***** Task data *****
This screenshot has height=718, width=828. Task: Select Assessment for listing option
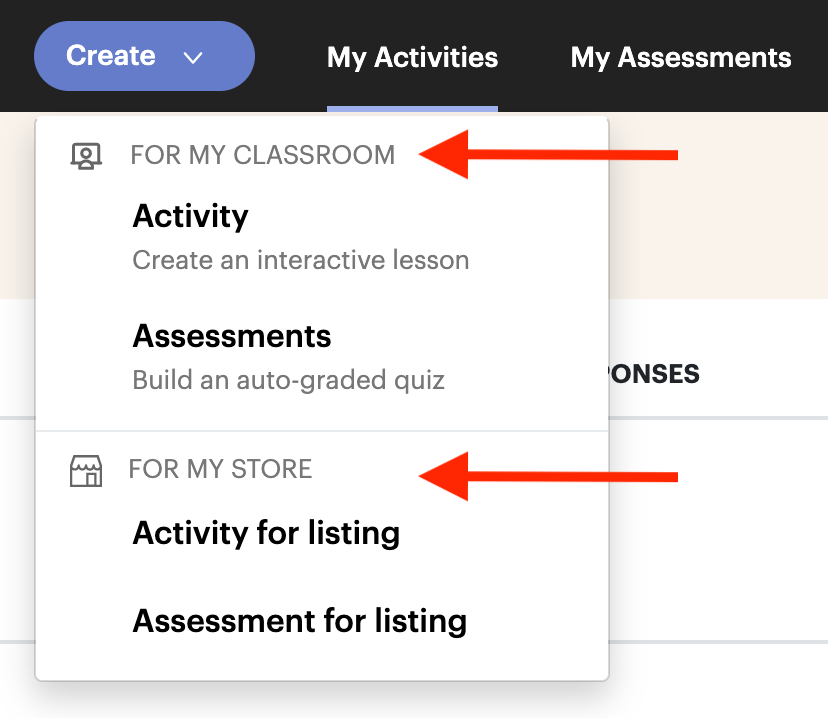pos(299,621)
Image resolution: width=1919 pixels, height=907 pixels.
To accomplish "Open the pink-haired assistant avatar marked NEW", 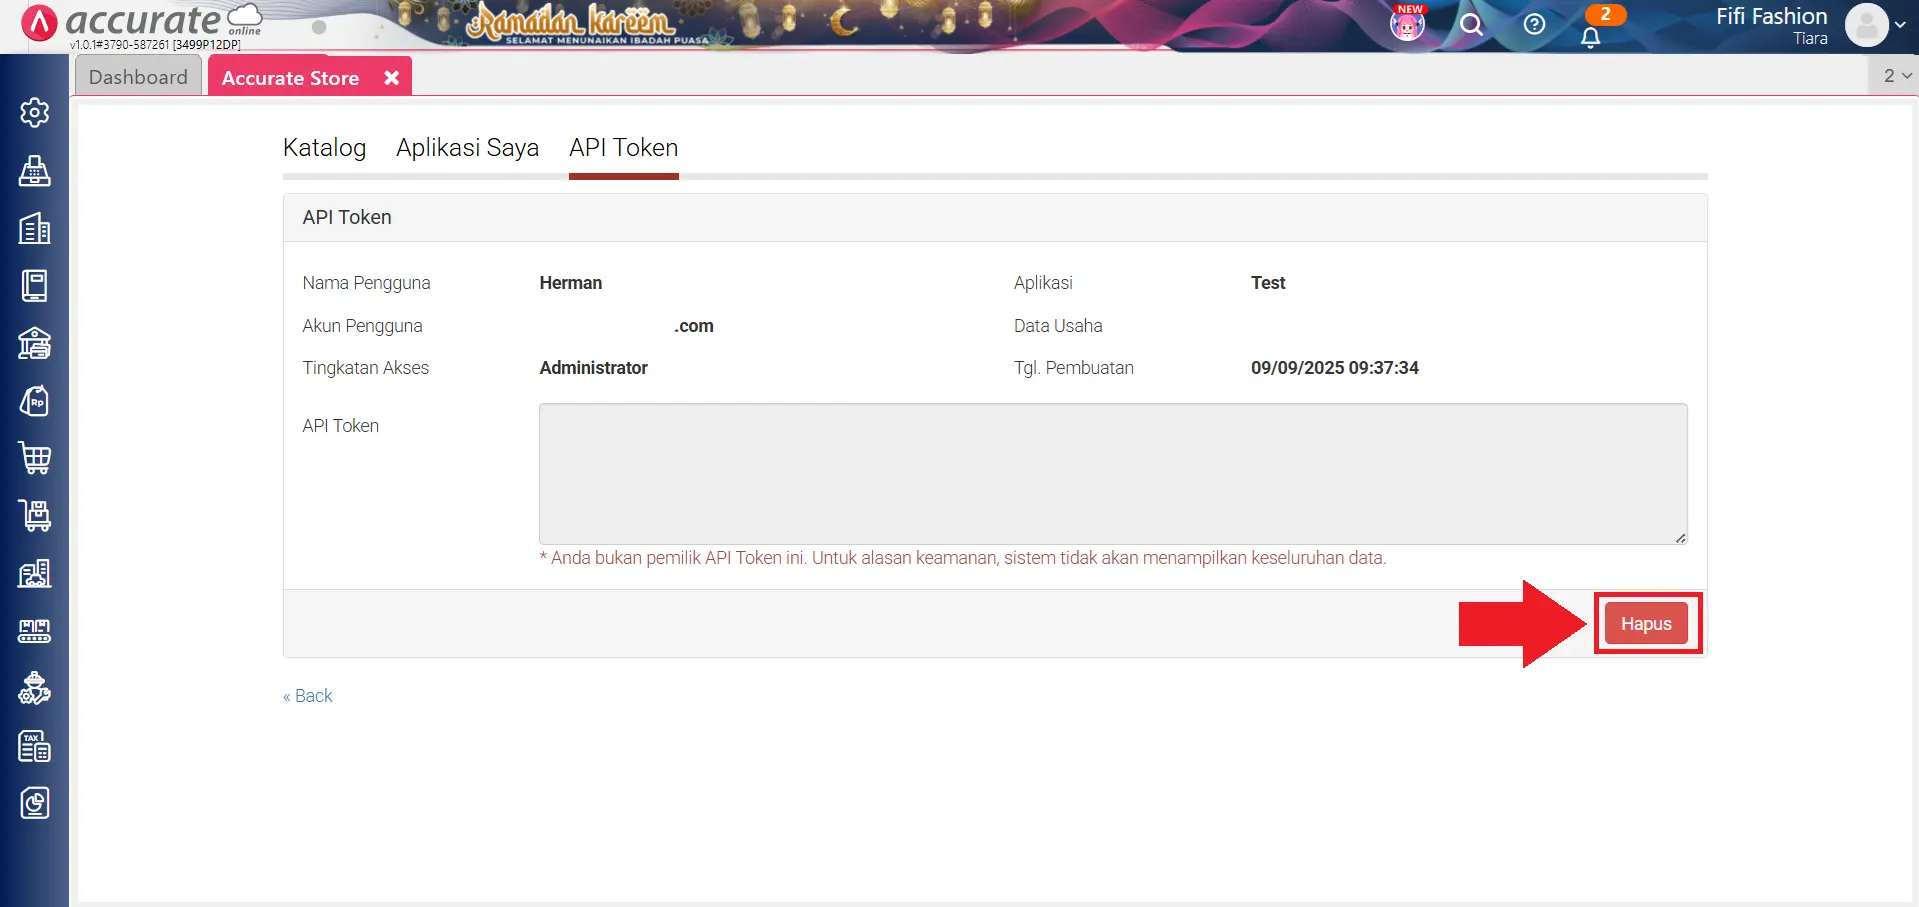I will 1407,25.
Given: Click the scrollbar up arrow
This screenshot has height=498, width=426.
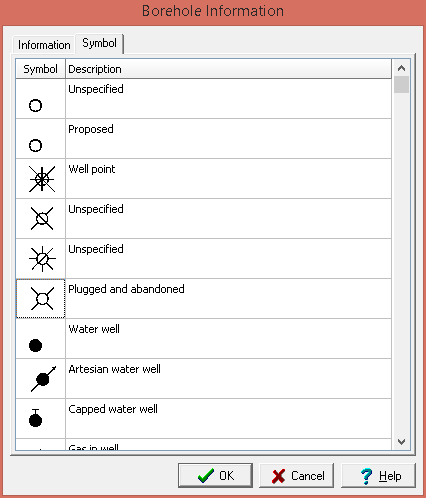Looking at the screenshot, I should click(401, 68).
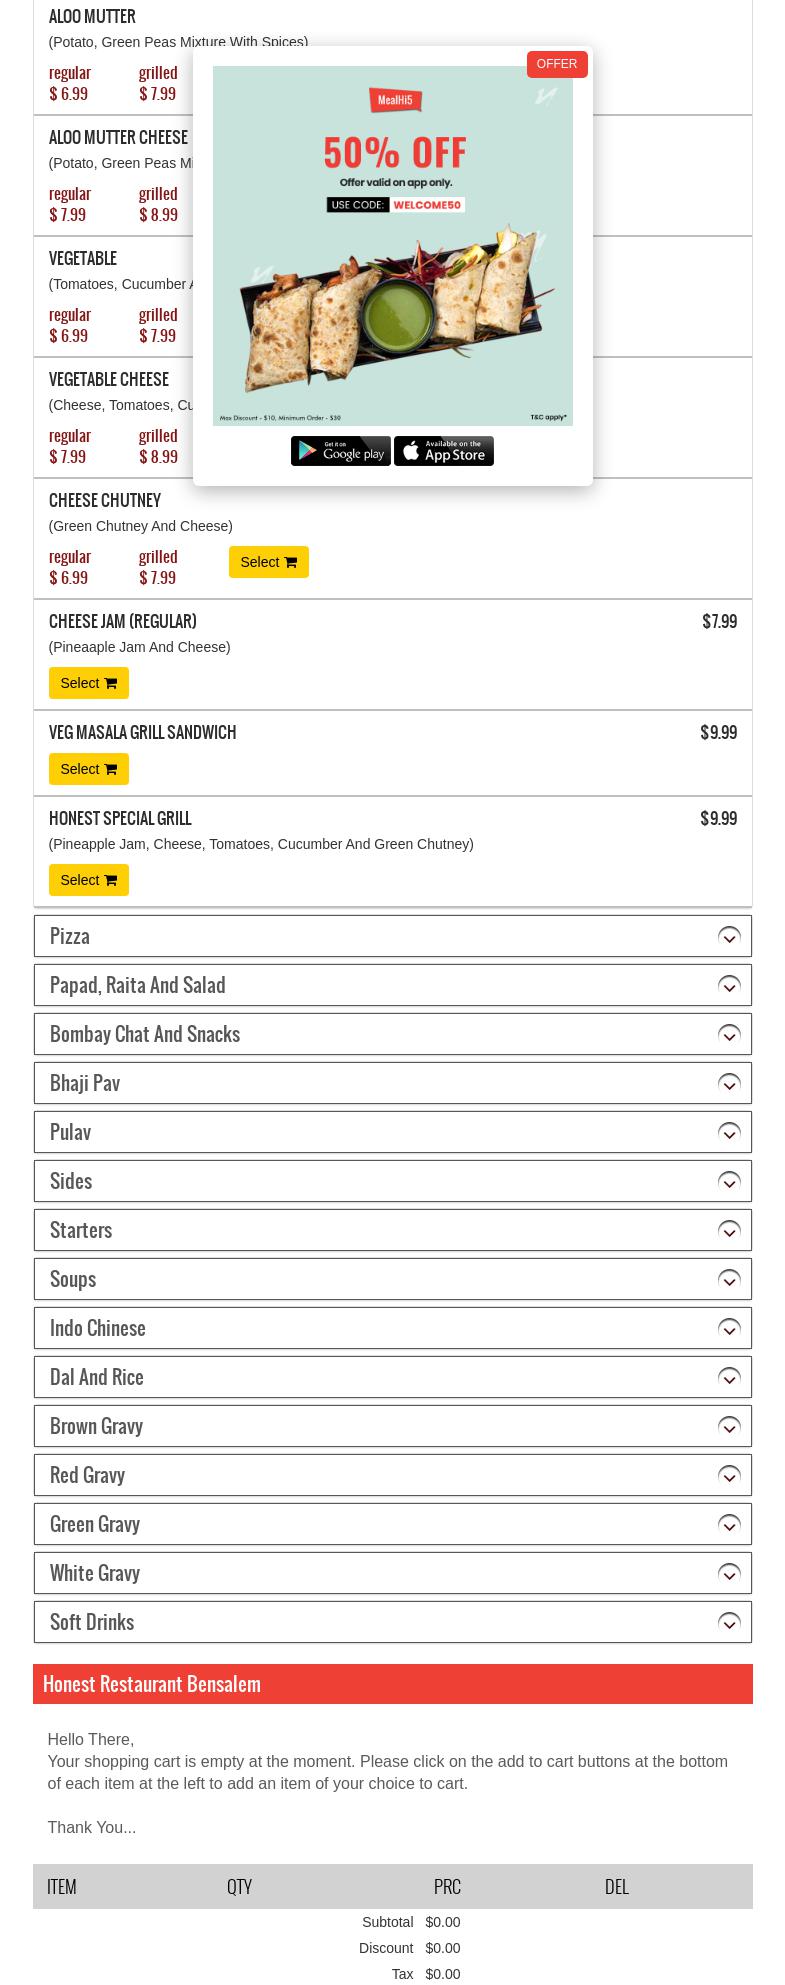Select Cheese Chutney sandwich
Screen dimensions: 785x1985
[x=268, y=562]
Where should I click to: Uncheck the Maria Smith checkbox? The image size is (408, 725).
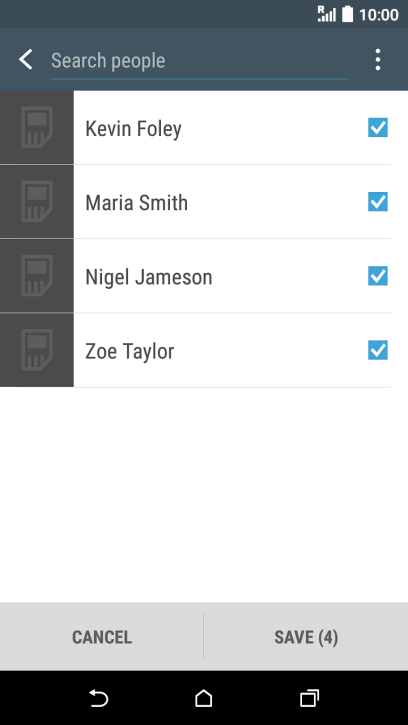click(x=378, y=202)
*****
# [Aim of the exercise]
The range to print runs from the line with "This screenshot has height=498, width=426." through the last line of the entries, both included; keep it exact and skip the pictures.

# [Finished task]
This screenshot has height=498, width=426.
Looking at the screenshot, I should click(401, 68).
Select Cheese Chutney sandwich
Screen dimensions: 785x1985
[x=268, y=562]
Where should I click to: Uncheck the Maria Smith checkbox? The image size is (408, 725).
click(x=378, y=202)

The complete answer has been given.